- Colour palette
- Warm white as the dominant base — lime wash or mineral paint rather than bright white. Blue-and-white as the accent — the azulejo palette, used in specific moments rather than throughout. Warm terracotta and ochre as secondary accents. Bleached timber tones throughout.
- Materials
- Arched doorways and niches — the Portuguese architectural vocabulary that defines the aesthetic's structure. Blue-and-white azulejo tile accents on feature walls, backsplashes, and bathroom surfaces. Lime-washed textured walls. Rattan, cane, and bleached teak in the furniture. Whitewashed terracotta floors or large-format ivory tile.
- Arches as architecture
- The arch is the defining structural element — arched doorways, niches, windows.
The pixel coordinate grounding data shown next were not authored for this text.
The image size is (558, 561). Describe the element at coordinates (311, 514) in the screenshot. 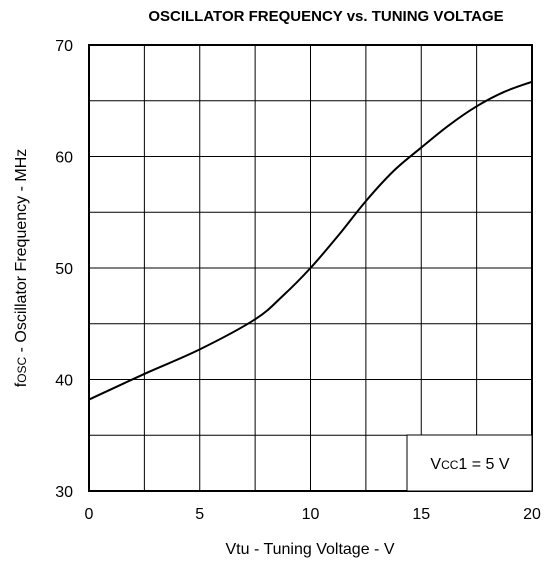

I see `x-tick-label: 10` at that location.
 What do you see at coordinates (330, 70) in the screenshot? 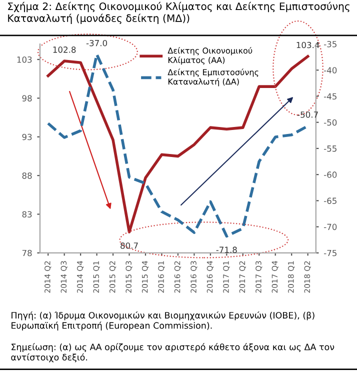
I see `y2-tick-label: -40` at bounding box center [330, 70].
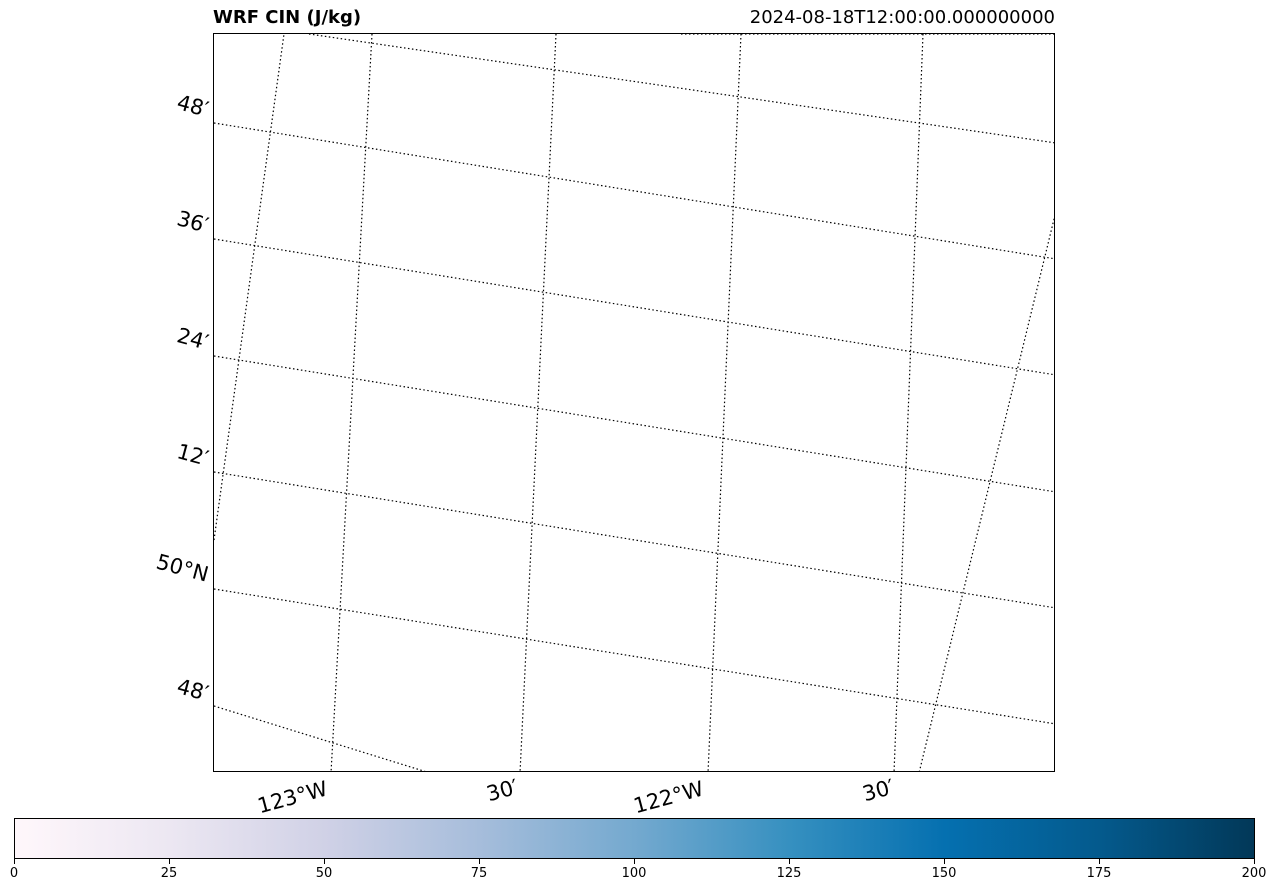  Describe the element at coordinates (324, 874) in the screenshot. I see `colorbar-tick-label: 50` at that location.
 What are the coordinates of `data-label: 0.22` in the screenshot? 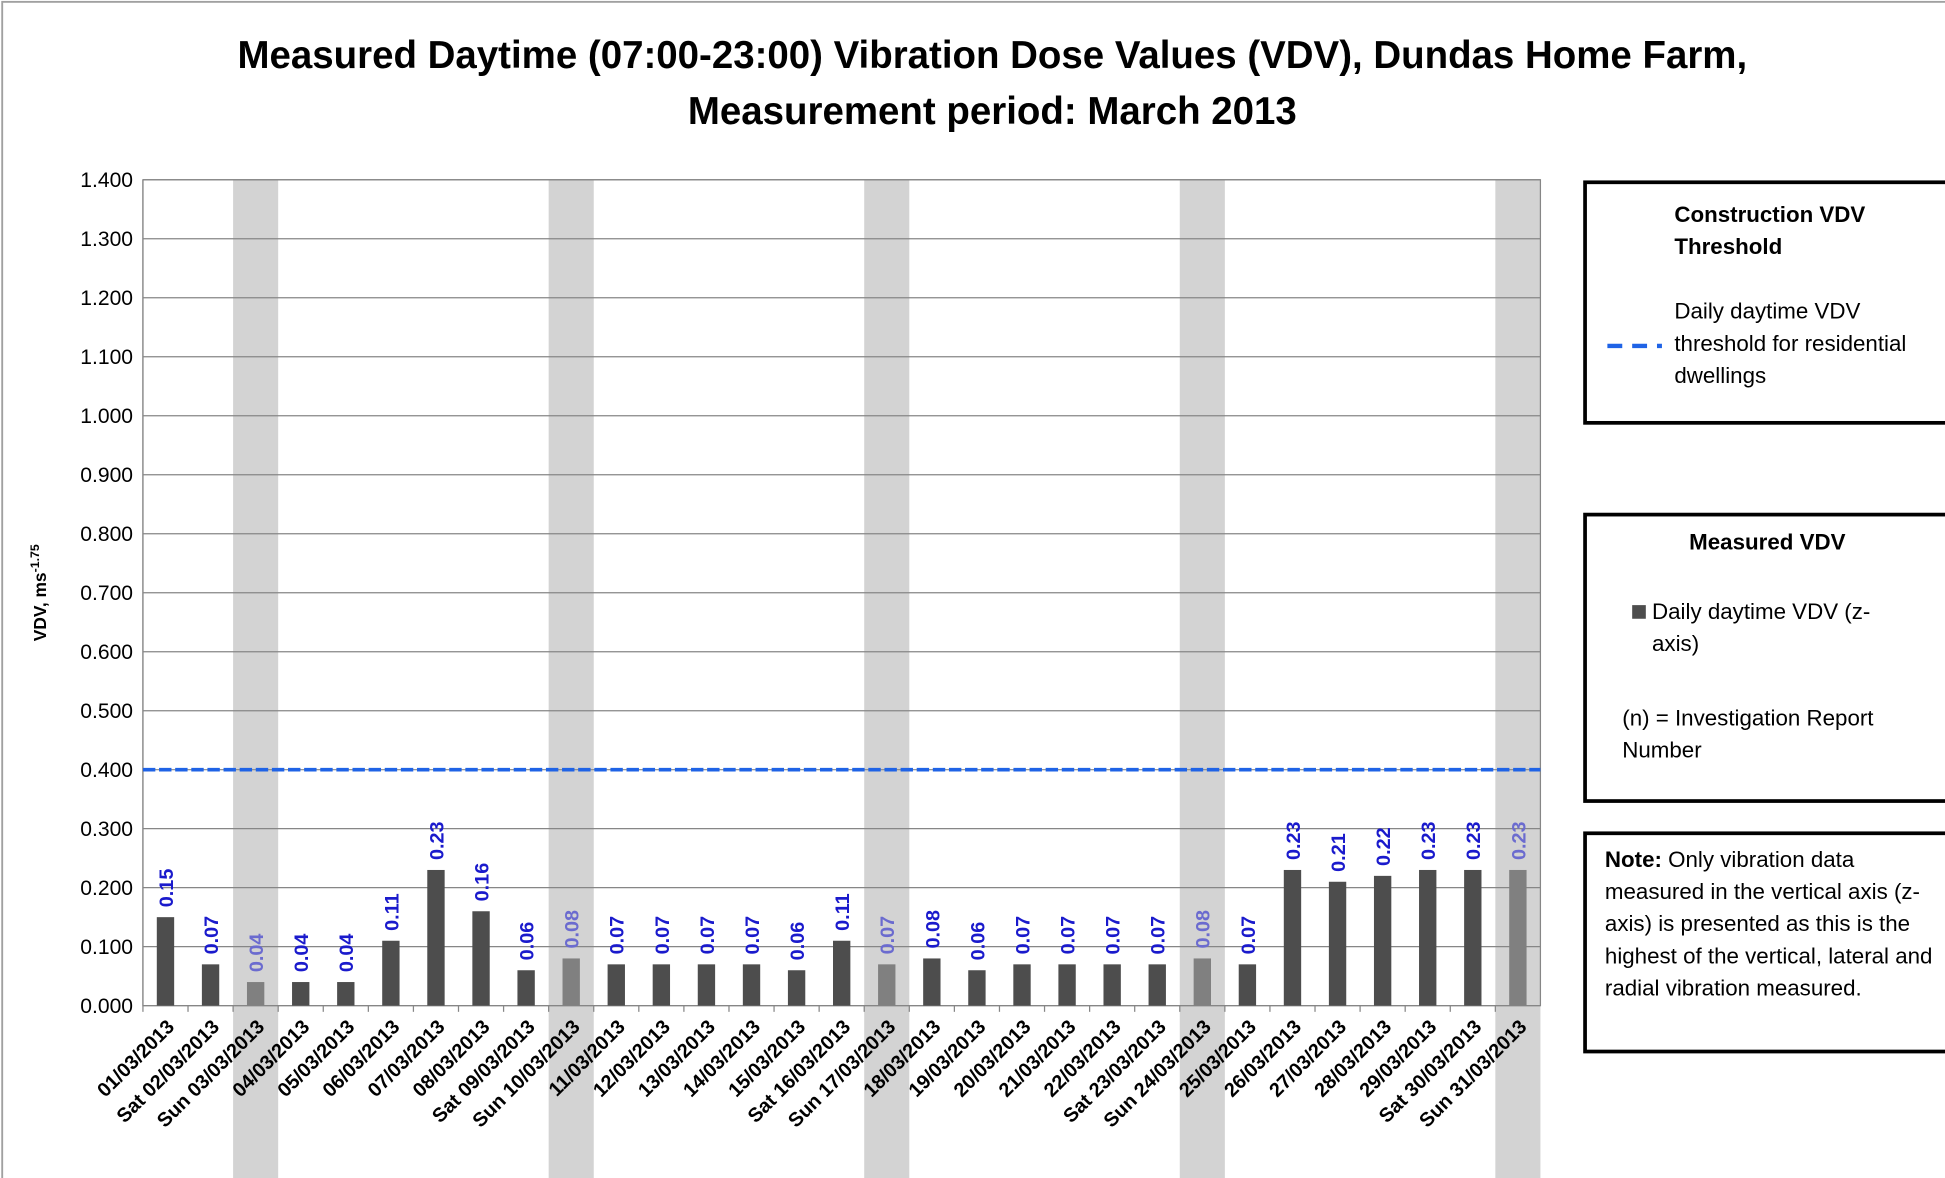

In a standard Delhi flat with rectangular openings, arches are created within the interior architecture: a recessed niche with an arched top, a dividing wall with an arched opening. The arch changes the character of a room immediately and significantly.
- Tile as accent, not surface
- In a Delhi flat, azulejo tiles are used as accents — a tiled feature panel behind a kitchen backsplash, a tiled niche in a bathroom, a tiled border on an exterior wall. This provides the visual character of the aesthetic without the maintenance complexity of full-tile surfaces in a non-coastal climate.